Abbiamo visto donne selvagge, capaci di mancarsi di rispetto, nel cuore delle nostre famiglie.
E’ il profondo Sud delle donne.
Donne di grandi poteri nella famiglia, capaci di decidere la vita e la morte delle creature, senza alcun rimorso.
Mia nonna.
Una leggenda per la famiglia Scarale.
Tolse dalla famiglia la figlia che ne aveva offeso l’onore fuggendo col “garzone” della masseria.
Quella figlia per lei era morta e per tutta la vita non la degnò di uno sguardo.
Veniamo da lì, da una civiltà arcaica della madre. Feroce nelle sue leggi e irriducibile nel suo cuore.
Mammangelina, come la chiamavano tutti, in casa e in paese, era anche capace di ordinare agli operai di non trebbiare i bordi dell’aia per permettere ai “macchiaioli” di andare a “rubare” le spighe che rimanevano a terra.
Contraddizioni a forti tinte di un selvaggio Sud segnato dal potere delle madri, dalla loro aristocrazia del cuore ma anche dalla loro spietatezza.
Di queste madri siamo eredi, noi che da decenni siamo al lavoro per fare della civiltà della madre la civiltà del mondo.
Una cultura materna che regola i figli e le figlie come fossero Cosa Nostra non ha respiro.
Ogni Creatura è sacra e inviolabile perché è originata dalla Vita ed è regolata dal suo Ordine Sacro.
Questa è la Realtà.
Ed è alla Realtà che Madre Natura ci chiede di stare.
È alla luce della Realtà che operiamo da anni per fare della legge materna una legge divina e dell’intelligenza del cuore la nostra Ragione.
Una razionalità differente.
E’ l’Opera d’Amore che il Dio della Crostarosa le chiede di realizzare.

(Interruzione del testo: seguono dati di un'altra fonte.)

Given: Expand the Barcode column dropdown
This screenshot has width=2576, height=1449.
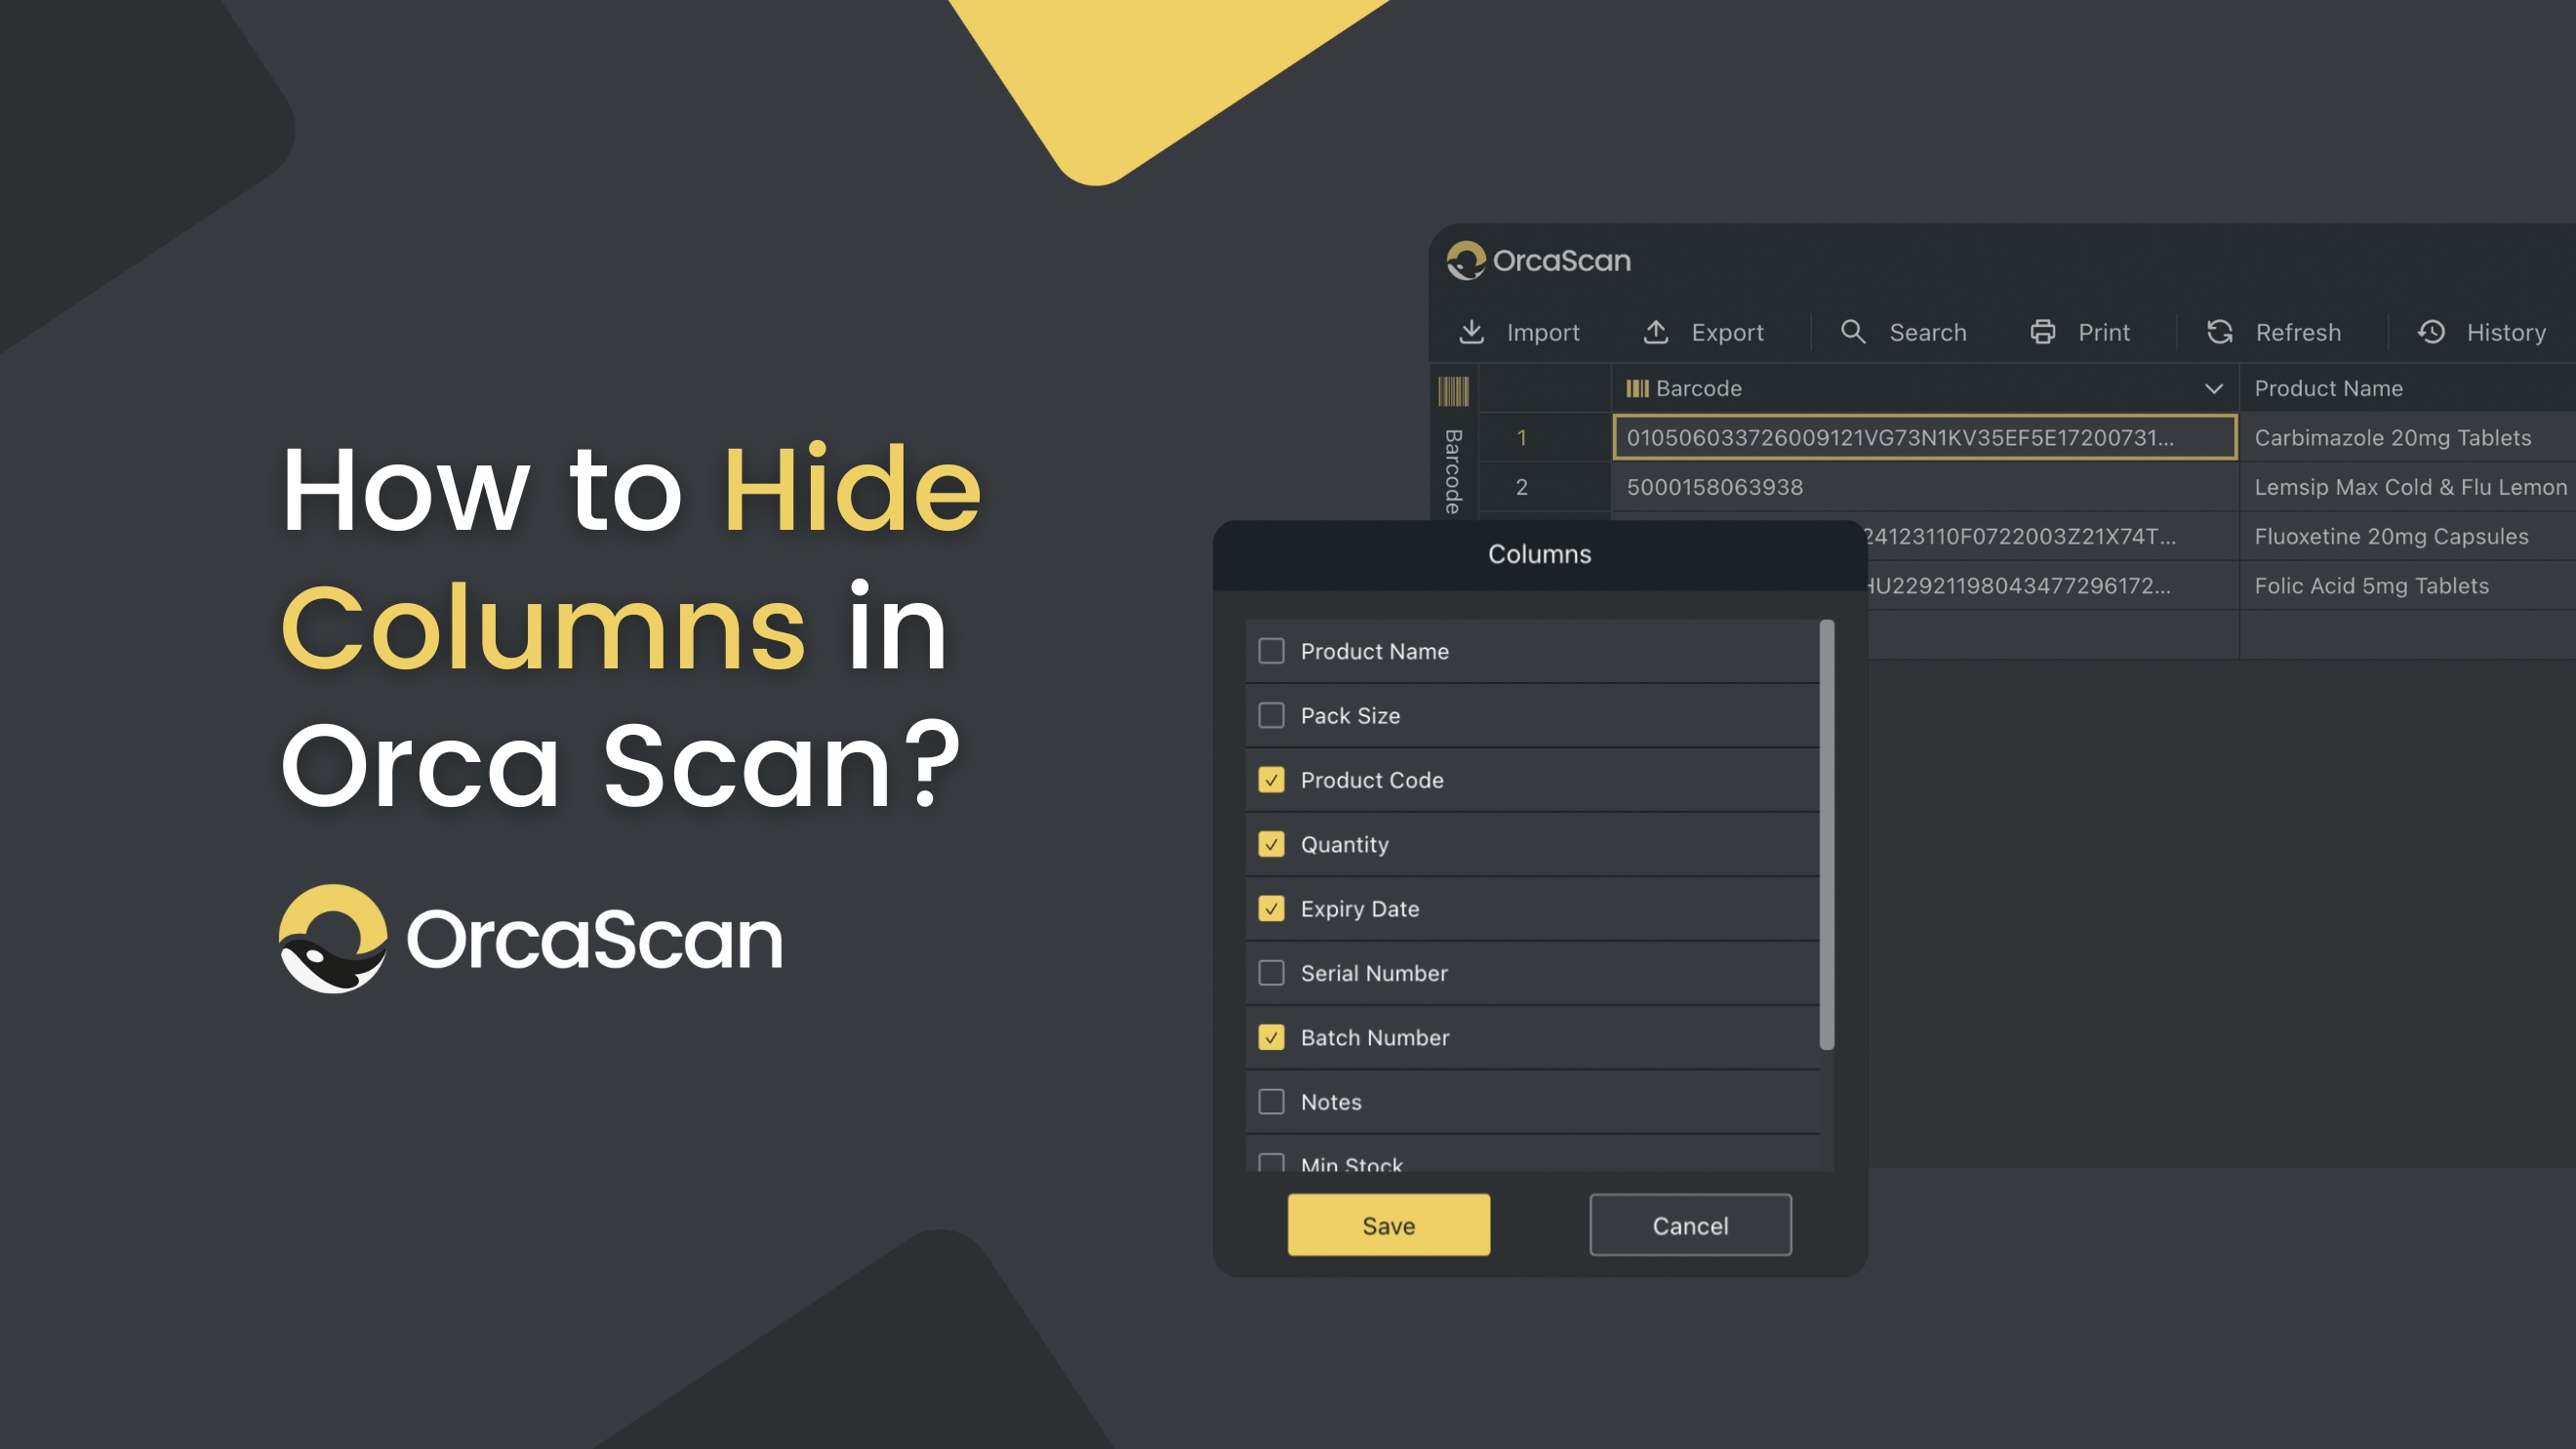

Un’Opera di natura divina che la natura umana è stata capace di distruggere.
Grazie alla selvatichezza dei rapporti tra donne e alla potenza del loro veleno.
Mettere zizzania, parlar male, pensar male, dire male ……
male-dire invece che bene-dire
sono il cancro endemico di una società che alla sua origine è una civiltà del cuore.
Del Cuore Divino, come dice la Crostarosa.
Ed io con lei.
E con me il Centro e l’intera Comunità di Mistica e Politica.
Noi, figlie del dopoguerra, siamo eredi di questo Spirito Madre che abita il Sud.
Ma, come passare dalla civiltà materna di Mammangelina alla civiltà divina di Maria?
Come passare da una “fare la mamma” ad un essere Madre?
 Come esercitare il Magistero divino della Madre?
Il Magistero di cui Madre Natura dota il Corpo Femminile!
Dalla ricerca di una risposta a queste domande è possibile prefigurare un passaggio di stato dello Spirito Madre da una dimensione del tutto immanente ad una nuova dimensione, trascendente, capace di far compiere all’Umanità Femminile un salto di civiltà.